Feat: ai embedding by jwfing · Pull Request #730 · InsForge/InsForge

jwfing · Jan 22, 2026

Summary

add new endpoint to support embedding:
POST /api/ai/embeddings

How did you test this change?

run test-ai-embedding.sh manually.

Summary by CodeRabbit

New Features
- Added embeddings API (POST /api/ai/embeddings) supporting single or batched text, float/base64 encoding, optional dimensions; returns standardized list with model and usage metadata; requires authentication.
Documentation
- OpenAPI updated with EmbeddingsRequest and EmbeddingsResponse schemas; public types documented.
Tests
- Manual integration script added to validate success and error cases.
Chores
- Embedding usage tracking integrated; logging adjusted for usage events.

_{✏️ Tip: You can customize this high-level summary in your review settings.}

coderabbitai · Jan 22, 2026

Walkthrough

Adds embeddings support: new EmbeddingService, new POST /api/ai/embeddings route with validation and error handling (route appears duplicated in-file), Zod/OpenAPI schemas and TS types, a manual integration test script, and reduced AI usage log verbosity.

Changes

Cohort / File(s)	Summary
Core Embeddings Service `backend/src/services/ai/embedding.service.ts`	New singleton `EmbeddingService` implementing `createEmbeddings(...)`: calls OpenRouter embeddings API, maps response to local `EmbeddingsResponse`, extracts token usage, logs results, and conditionally reports usage via AIUsageService.
API Route `backend/src/api/routes/ai/index.routes.ts`	Added `POST /api/ai/embeddings` endpoint using `embeddingsRequestSchema`: validates input, invokes `EmbeddingService.createEmbeddings`, returns embeddings, and uses AppError-based error handling; endpoint appears duplicated within the file.
Usage Logging `backend/src/services/ai/ai-usage.service.ts`	Lowered log level for chat and image usage tracking from info → debug.
Schemas & OpenAPI `shared-schemas/src/ai-api.schema.ts`, `openapi/ai.yaml`	New Zod schemas and exported TS types: `embeddingsRequestSchema`, `embeddingObjectSchema`, `embeddingsResponseSchema` and corresponding types; OpenAPI adds `POST /api/ai/embeddings` with request/response schemas and standard errors.
Integration Tests `backend/tests/manual/test-ai-embeddings.sh`	New manual Bash script exercising single and batch inputs, model/encoding variants, validation failure cases, and unauthenticated requests; validates responses and prints previews.

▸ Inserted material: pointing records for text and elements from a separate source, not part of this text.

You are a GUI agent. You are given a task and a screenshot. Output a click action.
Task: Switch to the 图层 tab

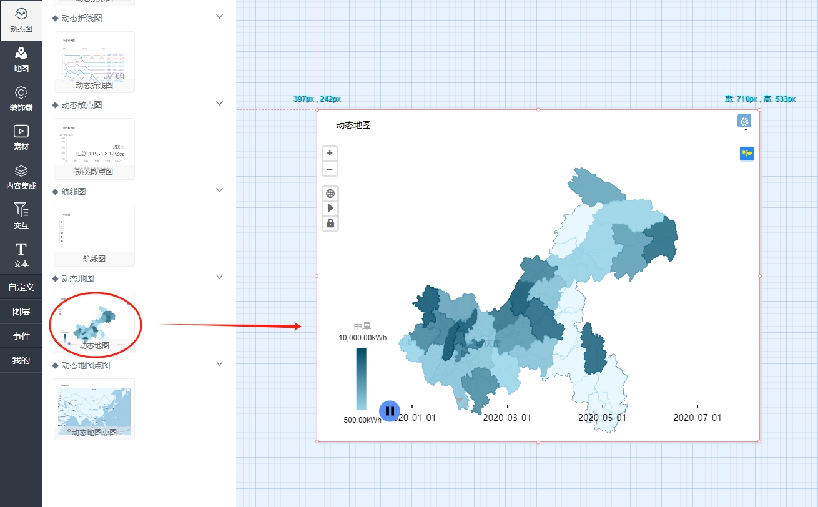[21, 312]
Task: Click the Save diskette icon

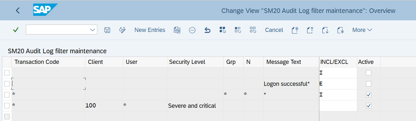Action: pyautogui.click(x=107, y=30)
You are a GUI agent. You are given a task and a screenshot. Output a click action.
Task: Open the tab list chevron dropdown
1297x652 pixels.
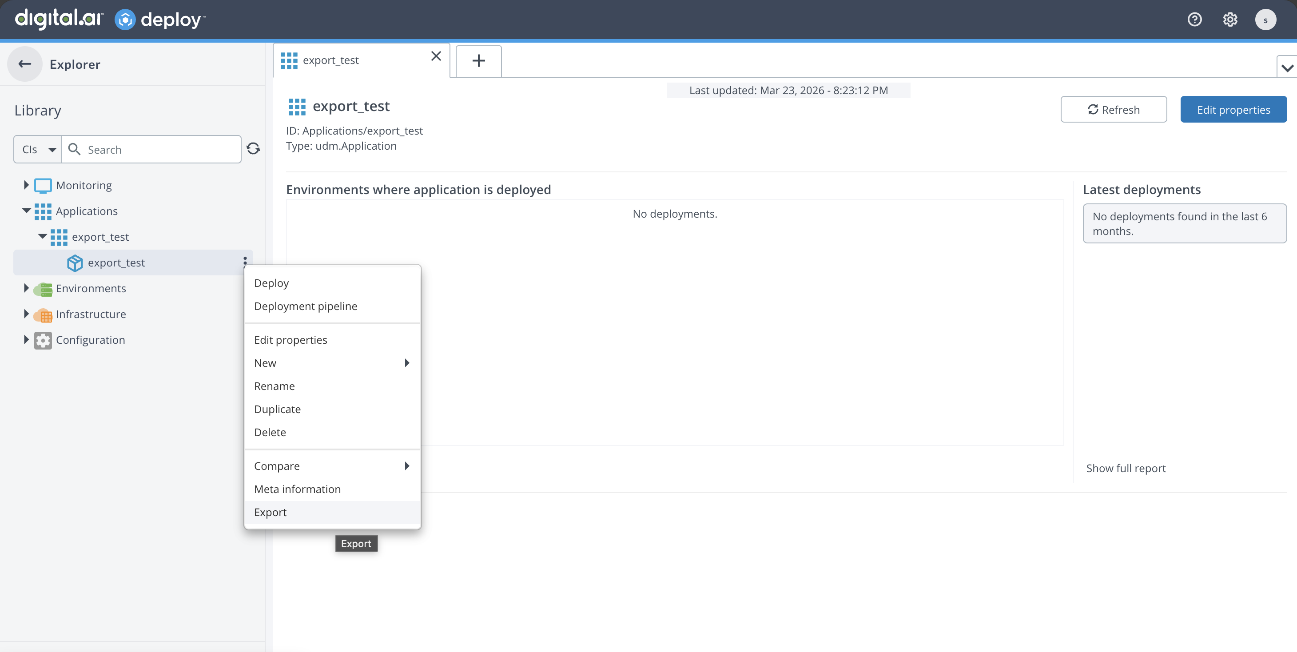[x=1287, y=68]
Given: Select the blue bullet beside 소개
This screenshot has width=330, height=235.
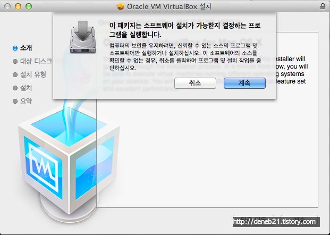Looking at the screenshot, I should [15, 48].
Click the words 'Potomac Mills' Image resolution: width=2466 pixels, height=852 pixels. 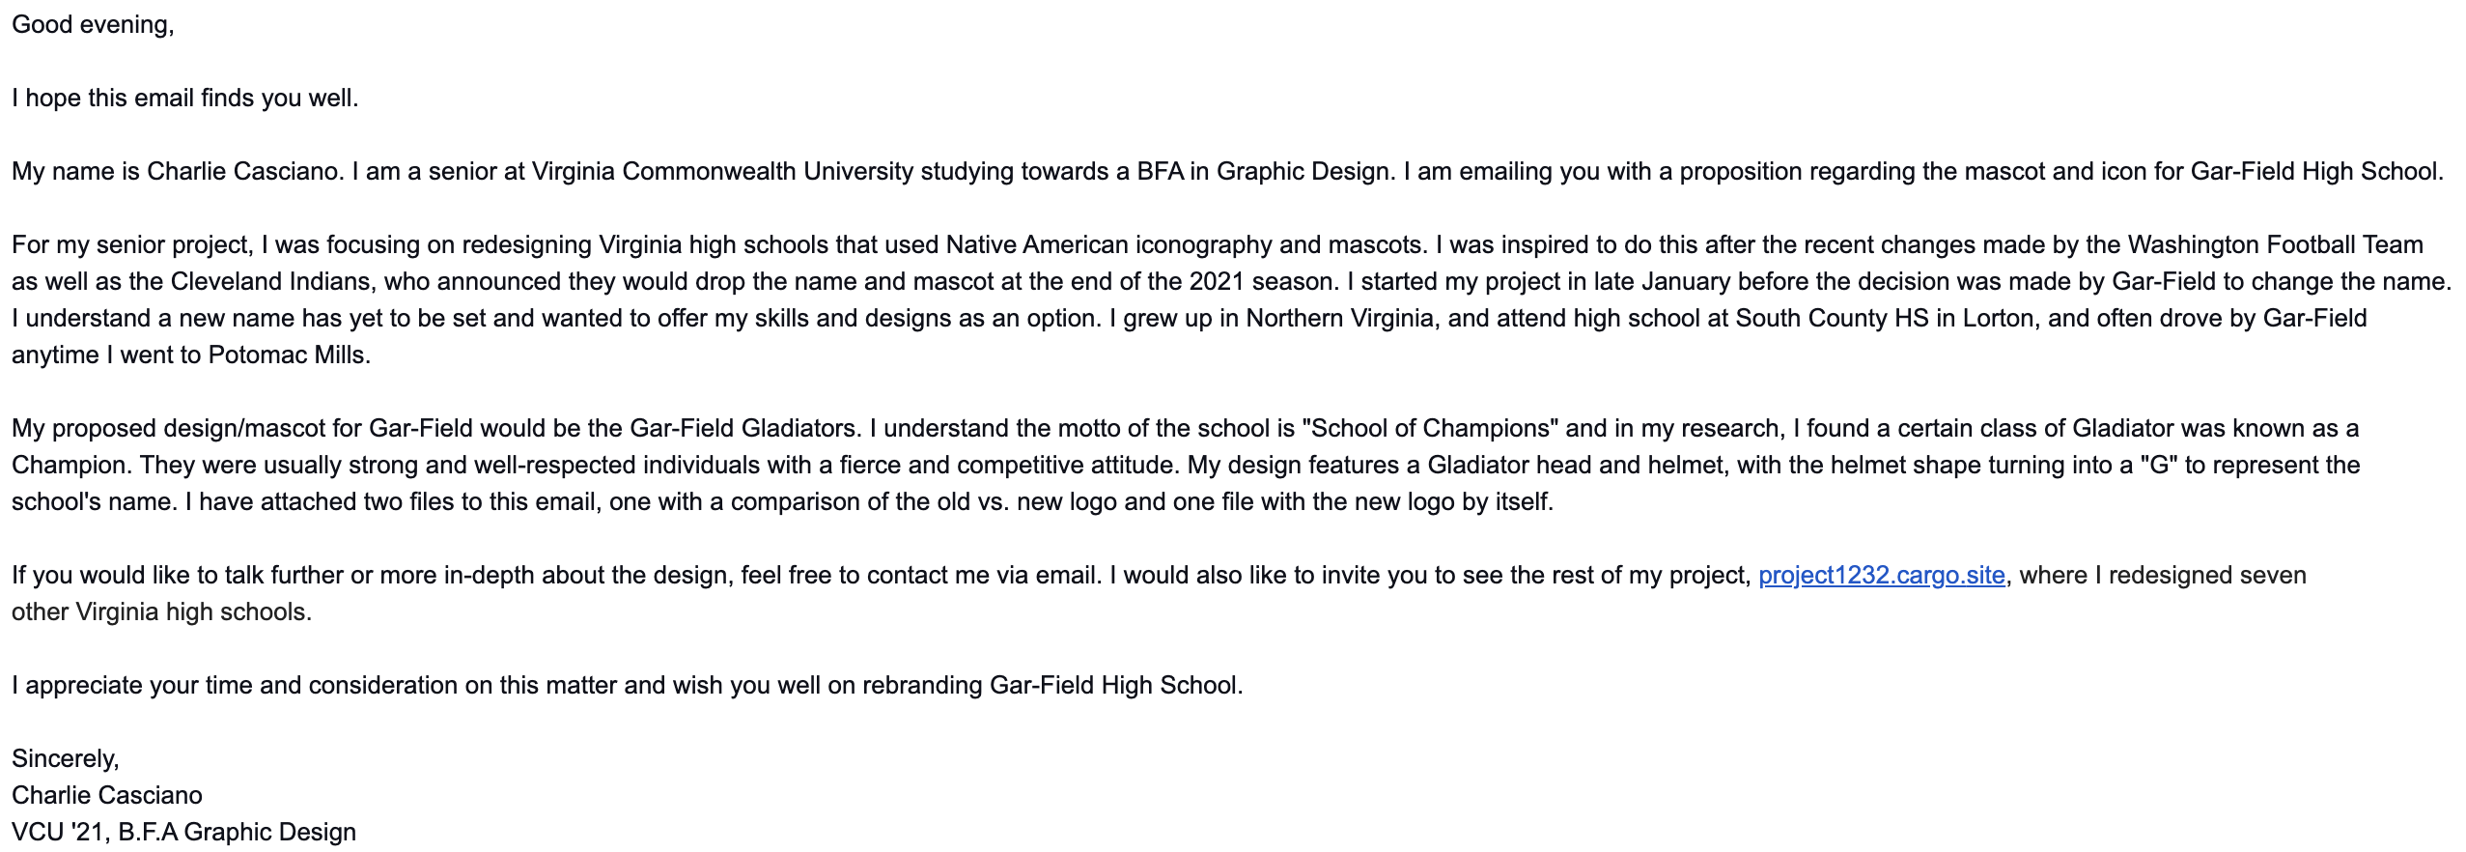click(287, 355)
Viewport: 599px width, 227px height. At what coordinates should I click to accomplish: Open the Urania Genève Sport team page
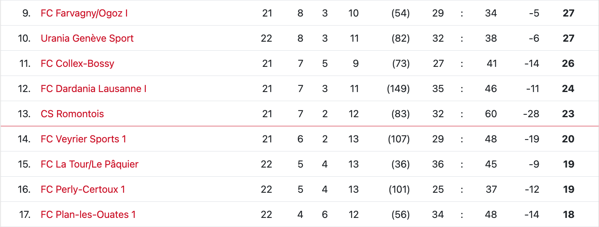tap(87, 38)
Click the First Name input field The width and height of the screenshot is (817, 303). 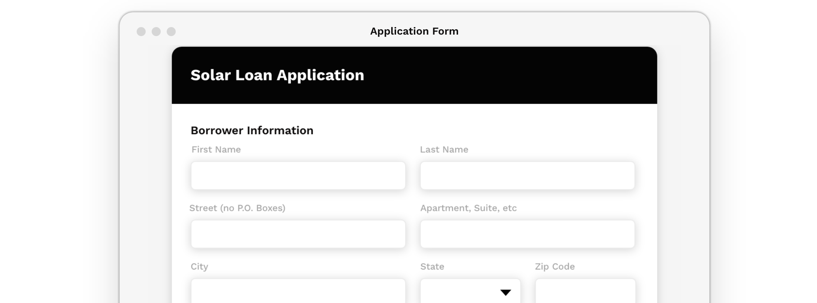click(298, 175)
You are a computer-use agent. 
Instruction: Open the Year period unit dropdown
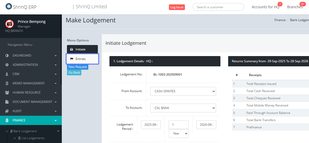pos(178,133)
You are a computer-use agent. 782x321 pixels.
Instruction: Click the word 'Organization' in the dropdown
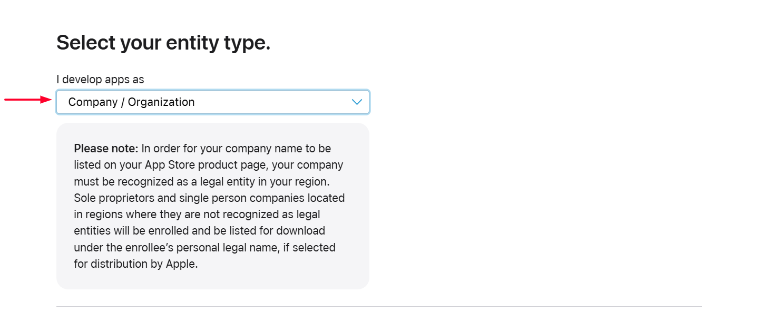pyautogui.click(x=161, y=102)
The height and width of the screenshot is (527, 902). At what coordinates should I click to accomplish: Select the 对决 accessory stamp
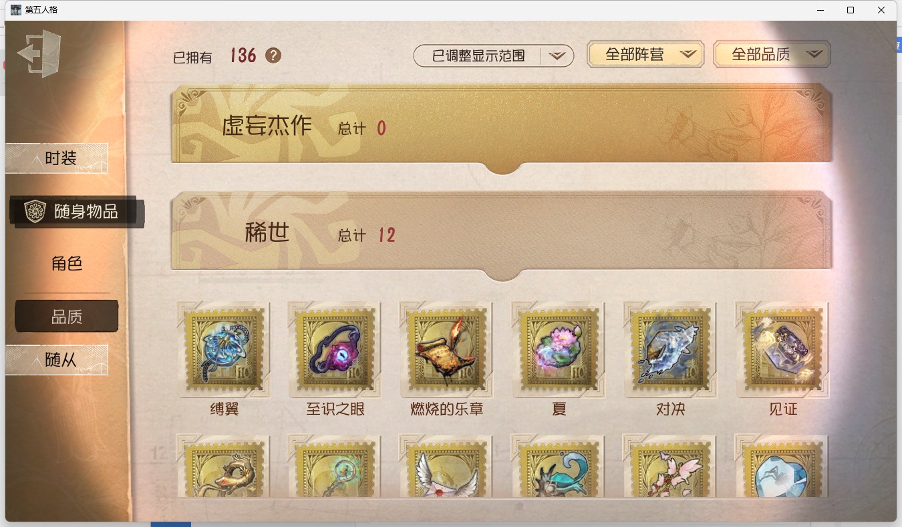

Estimated code review effort

🎯 4 (Complex) | ⏱️ ~45 minutes

Suggested reviewers

tonychang04
Fermionic-Lyu

Poem

🐇 I hop through lines of code tonight,

Vectors bloom in rows so bright.
Routes and schemas, tests in tune,
I nibble tokens by the moon — 🥕

🚥 Pre-merge checks | ✅ 2 | ❌ 1

❌ Failed checks (1 inconclusive)

Check name	Status	Explanation	Resolution
Title check	❓ Inconclusive	The title 'Feat: ai embedding' is vague and uses generic phrasing that doesn't clearly convey the specific change; while it references AI embeddings, it lacks concrete detail about what was actually implemented.	Consider a more specific title such as 'Feat: add POST /api/ai/embeddings endpoint for generating text embeddings' or 'Feat: implement embeddings service and API endpoint' to better communicate the primary change.

✅ Passed checks (2 passed)

Check name	Status	Explanation
Description Check	✅ Passed	Check skipped - CodeRabbit’s high-level summary is enabled.
Docstring Coverage	✅ Passed	No functions found in the changed files to evaluate docstring coverage. Skipping docstring coverage check.

_{✏️ Tip: You can configure your own custom pre-merge checks in the settings.}

✨ Finishing touches

📝 Generate docstrings

_{Comment @coderabbitai help to get the list of available commands and usage tips.}

coderabbitai

Actionable comments posted: 4

🤖 Fix all issues with AI agents

In `@backend/src/api/routes/ai/index.routes.ts`:
- Around line 477-513: Add a rate limiter middleware to the embeddings route:
create an express-rate-limit instance (e.g., embeddingsRateLimiter using
rateLimit with sensible windowMs/max settings) and insert it into the middleware
chain for the router.post('/embeddings') route (for example:
router.post('/embeddings', embeddingsRateLimiter, verifyUser, ...)). Ensure you
import rateLimit from 'express-rate-limit', configure the limiter, and apply it
before the handler that calls EmbeddingService.getInstance().createEmbeddings to
enforce limits on this cost-heavy endpoint.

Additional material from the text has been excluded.